A Pop Quiz for Christians

There would be a lot of Cs, Ds & Fs 

There are, of course, so many different kinds of Christians: from snake-handling cults in Appalachia (see Mark 16:17-18) to High-Church Anglicans who hold on to the resurrection as a metaphor—and thousands of varieties in between. James B. Twitchell put a humorous twist on it: “A Baptist is a Christian who learned how to wash; a Methodist is a Baptist who had learned to read; a Presbyterian is a Methodist who has gone to college; and an Episcopalian is a Presbyterian whose investments have turned out well.” (p. 31, Shopping for God: How Christianity Went from In Your Heart to In Your Face, 2007) Based on my own experience as a pastor, I know Christians exist on a scale, from lukewarm occasional churchgoers to those who are committed enthusiasts—they mean it when they tell us they “belong to Jesus."



But there is usually a reluctance to probe, at least among the Christians I know today. “I know what I believe,” is commonly a cover for not really wanting to investigate. Why disturb the faith comfort zone? In order to get along in most areas of life, Christians usually want to check things out—get the facts—for example, when buying a car or a house. The fundamentals of their faith, however, aren’t given the same scrutiny. I suspect there is more doubt lurking below the surface than people want to admit. Don’t go there! Even study of science might seem risky, especially since some areas of science make the faith look especially vulnerable. After all, Christianity arose in the ancient world when basic understandings of the world—as provided by science—were unknown. For example, a lot of people know very well that heaven really isn’t up there, and clergy efforts to relocate it seem contrived.
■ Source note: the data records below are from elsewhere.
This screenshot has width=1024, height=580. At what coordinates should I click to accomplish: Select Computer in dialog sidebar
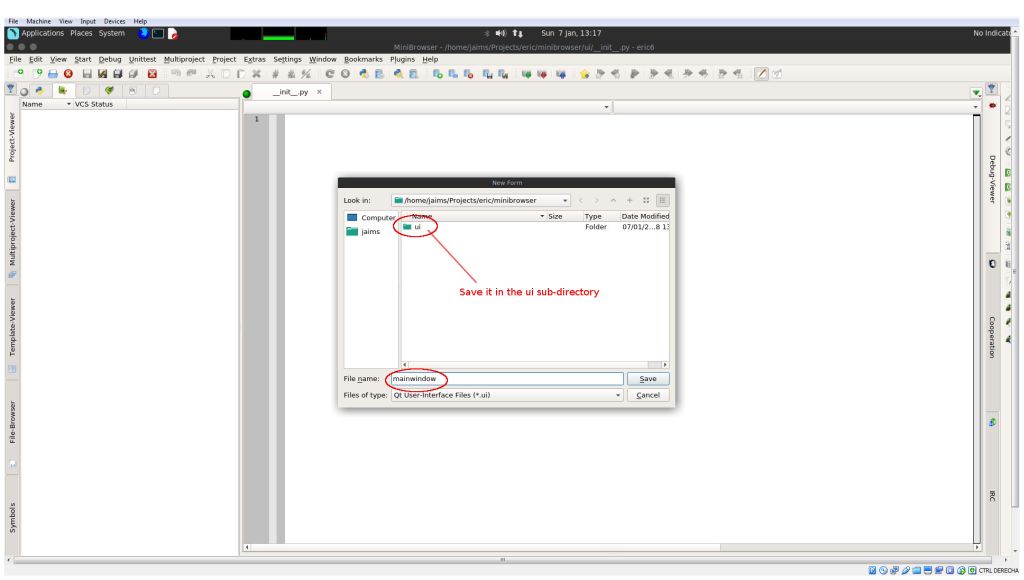tap(371, 217)
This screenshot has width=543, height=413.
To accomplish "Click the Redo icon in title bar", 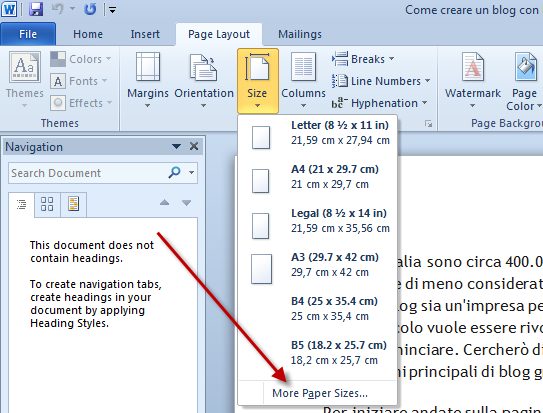I will [90, 9].
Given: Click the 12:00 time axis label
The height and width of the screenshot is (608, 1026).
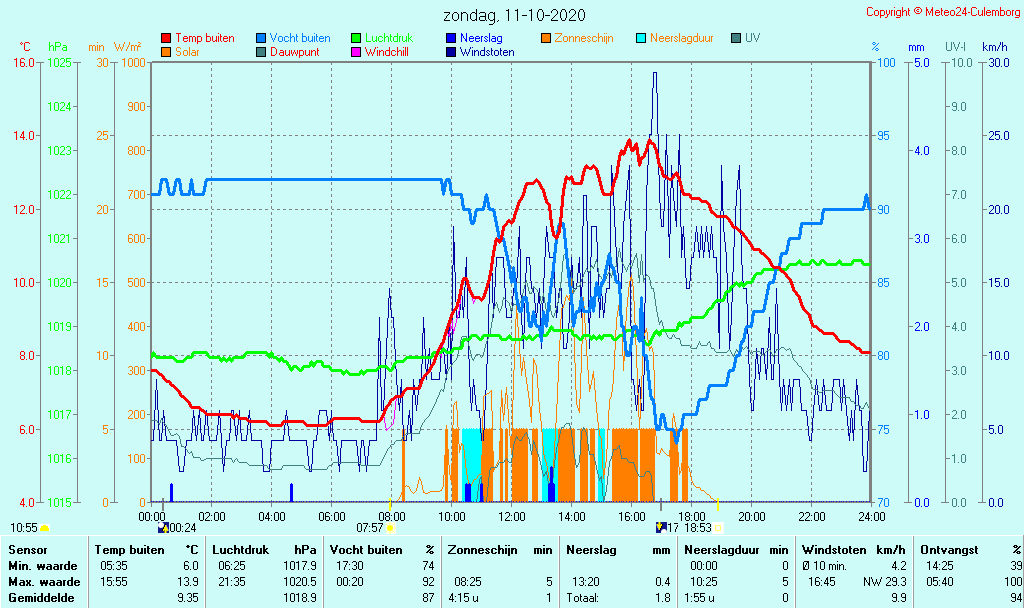Looking at the screenshot, I should (512, 516).
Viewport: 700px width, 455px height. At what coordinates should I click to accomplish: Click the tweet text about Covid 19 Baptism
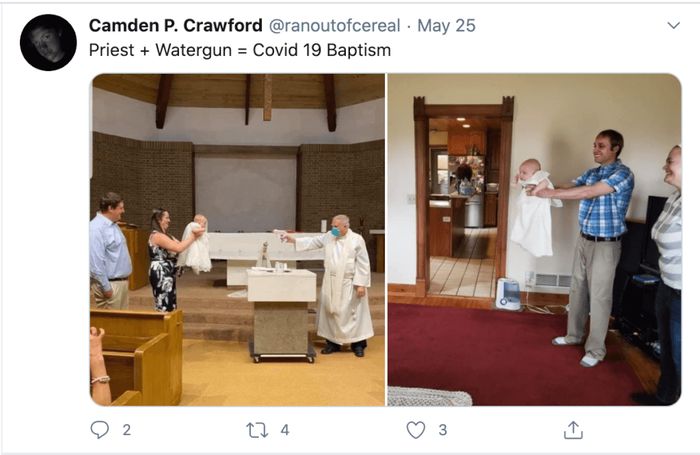pos(240,50)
With my own Christian acquaintances in mind, I fantasize about a Pop Quiz they should take. I wonder how they’d do, and I fear the worst. Here’s the Pop Quiz I have come up with, with two questions about science, and the rest relating to Christianity belief.


Pop Quiz for Christians




1.     Who was Edwin Hubble, and how did his discoveries change how we think about our world?


2.     Who was Georges Lamaître?  What was his follow-up insight on Hubble’s discoveries?
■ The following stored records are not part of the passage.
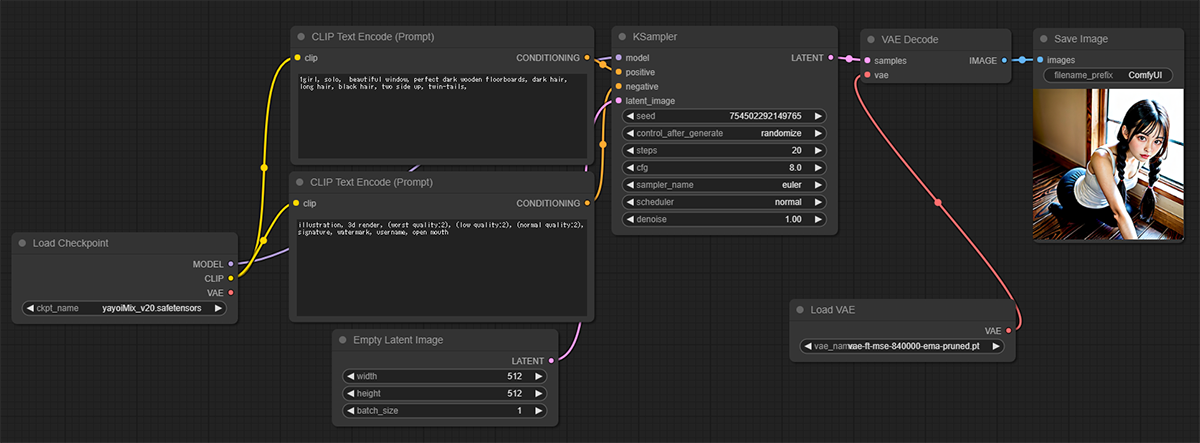1200x443 pixels.
Task: Collapse the Empty Latent Image node
Action: tap(343, 340)
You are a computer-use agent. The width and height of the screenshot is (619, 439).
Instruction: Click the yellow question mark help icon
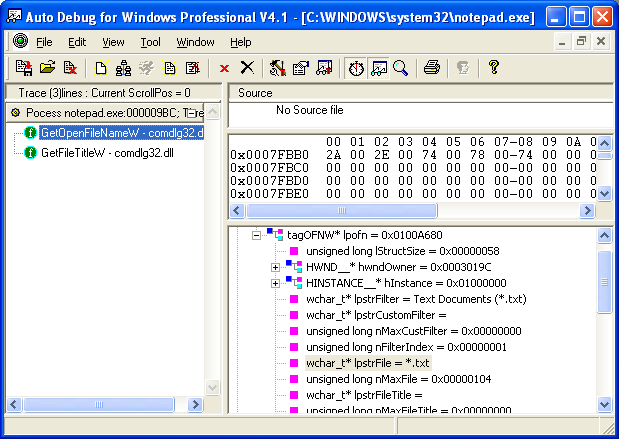click(x=493, y=68)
3.     What is epistemology, and why is it so important?


4.     What is The Outsider Test for Faith?


5.     What do New Testament scholars mean by “the quest for the historical Jesus”?
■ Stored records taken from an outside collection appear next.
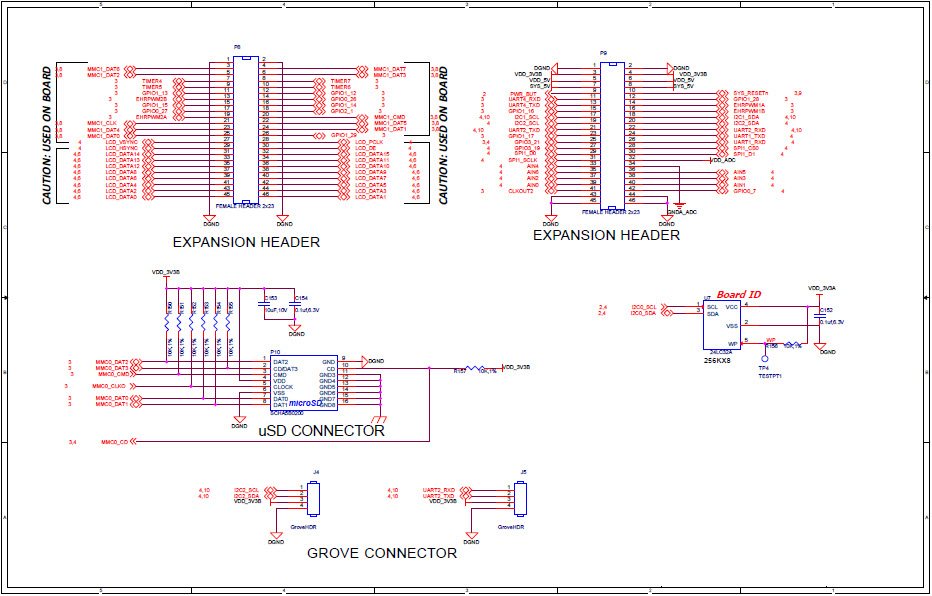Click resistor R156 on the WP line
This screenshot has height=596, width=932.
[x=793, y=342]
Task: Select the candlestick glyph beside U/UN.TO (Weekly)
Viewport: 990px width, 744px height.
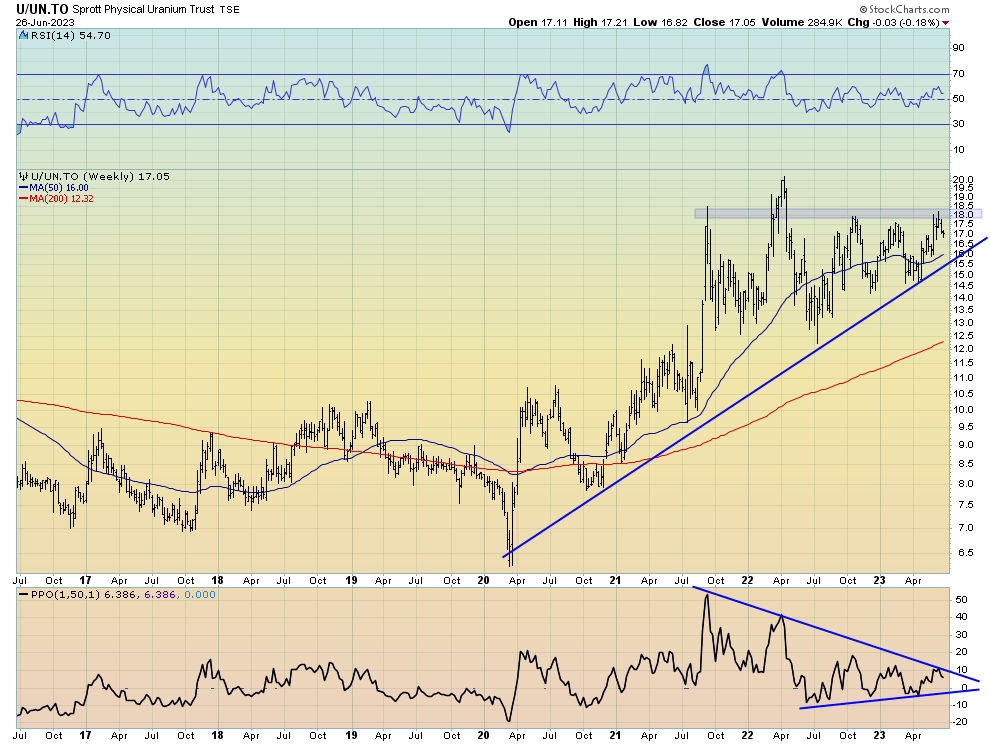Action: point(22,175)
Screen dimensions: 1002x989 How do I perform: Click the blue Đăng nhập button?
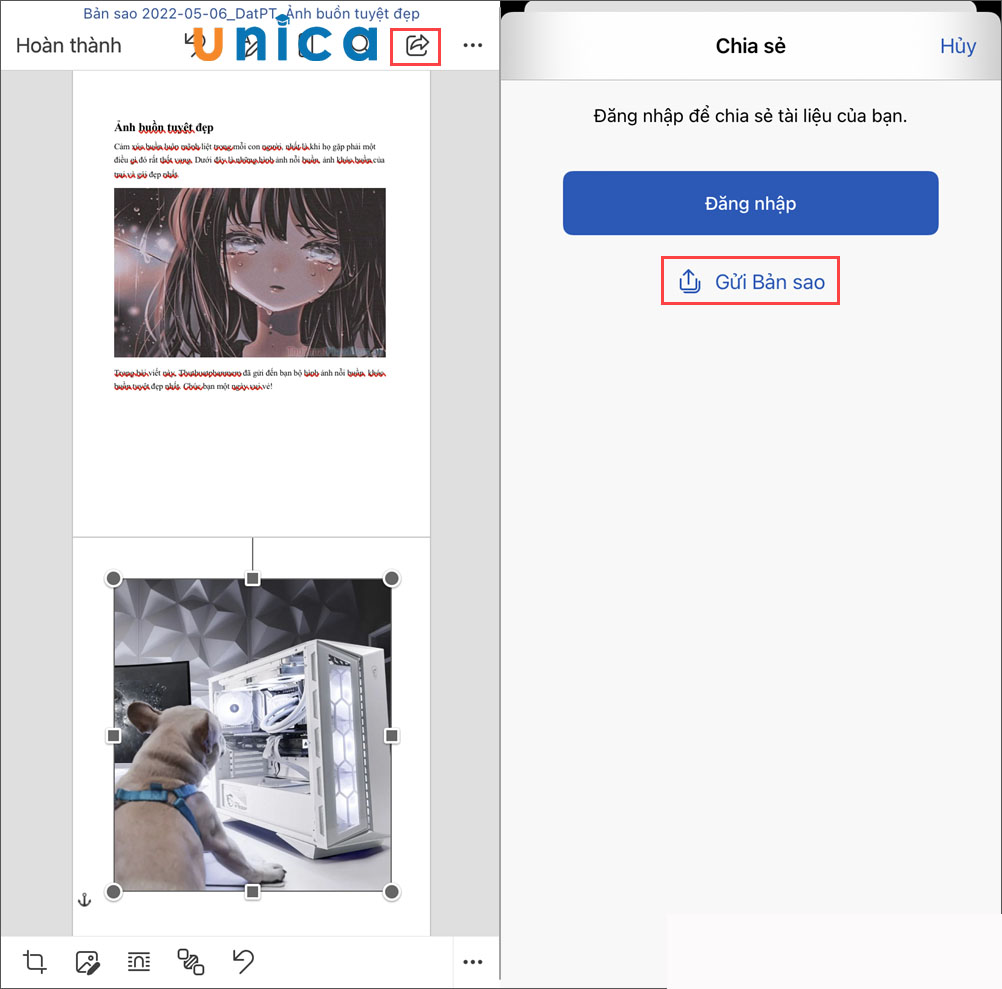coord(750,203)
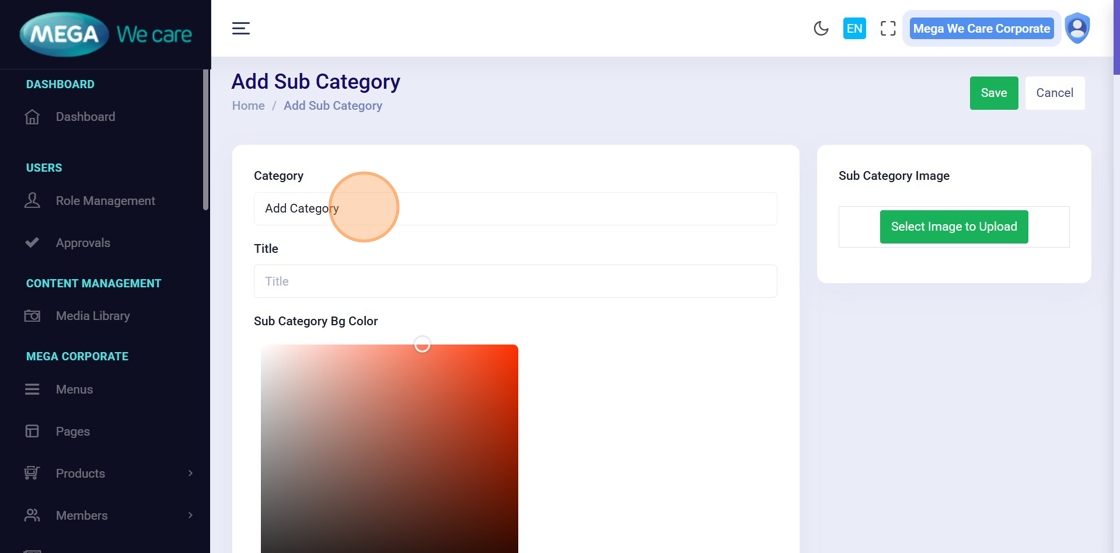Click into the Title input field
This screenshot has width=1120, height=553.
pyautogui.click(x=515, y=282)
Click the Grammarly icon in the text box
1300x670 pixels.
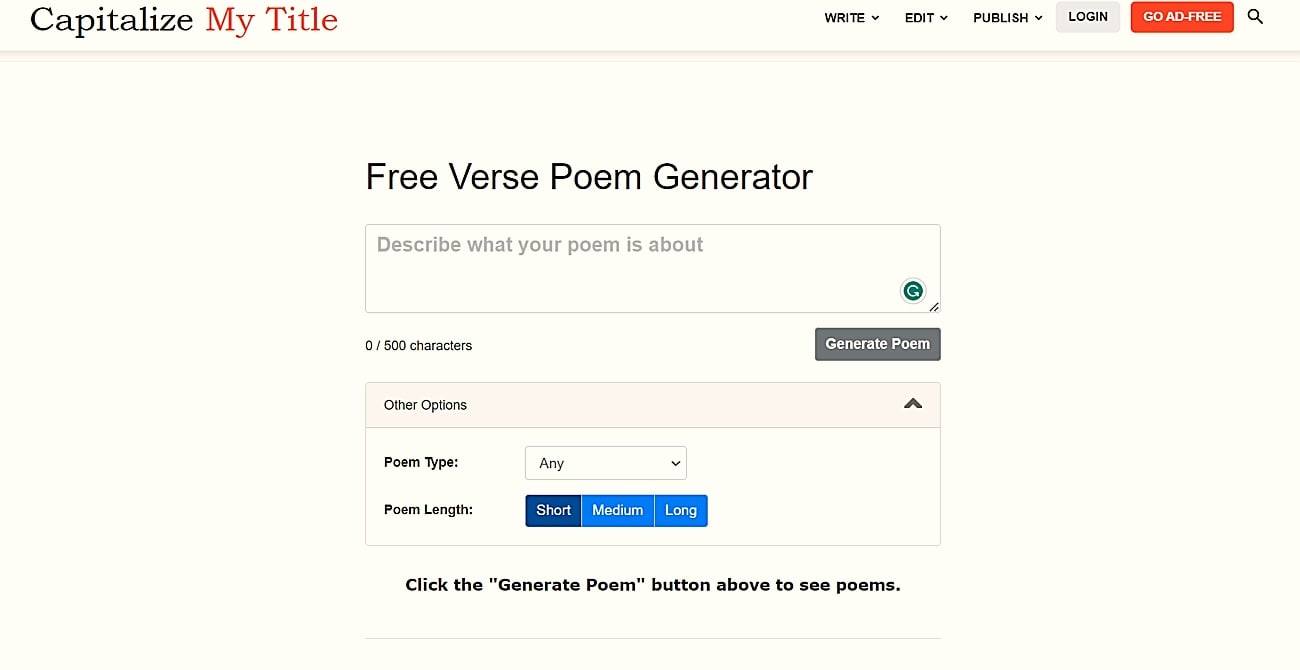(913, 290)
6.     List ten theological problems presented by the gospel of Mark, e.g., examples of bad theology.


7.     While John 3:16 is a favorite Bible verse, name the points of bad theology in John 3.


8.     List five Jesus quotes in the gospels that you disagree with and ignore.


9.     How does the story of Jesus ascending to heaven, in the Book of Acts, Chapter 1, jeopardize Christianity?


10.  When did the Vatican announce the Dogma of the Immaculate Concept? What’s it about, and what’s the evidence for it?




Questions 1:


On 26 April 1920, at the Smithsonian Museum of Natural History, astronomers Harlow Shapley and Heber Curtis debated about the size of the universe. Shapley believed that the Milky Way galaxy was the whole universe. The distant smudges of light visible in the night sky were solar systems in the process of forming. Curtis believed them to be other galaxies, far beyond our own. Later in the decade, astronomer Edwin Hubble demonstrated that one of the major smudges of light is indeed the Andromeda Galaxy, more than two million light years beyond our own galaxy. Moreover, he identified even more distant other galaxies that are receding; this provided evidence that the universe is expanding. Einstein’s theories had suggested this was the case, although Einstein himself was baffled by the idea. 


Question 2:


It was then Georges Lemaître, a Belgian priest and physicist, who pondered Hubble’s findings and suggested that the universe originated as a “primeval atom” that underwent sudden dramatic expansion billions of years ago. Later, astronomer Fred Hoyle ridiculed the concept by calling it the Big Bang. The term stuck, however, and cosmologists ever since have been accumulating the evidence for the explosion of the primeval atom. 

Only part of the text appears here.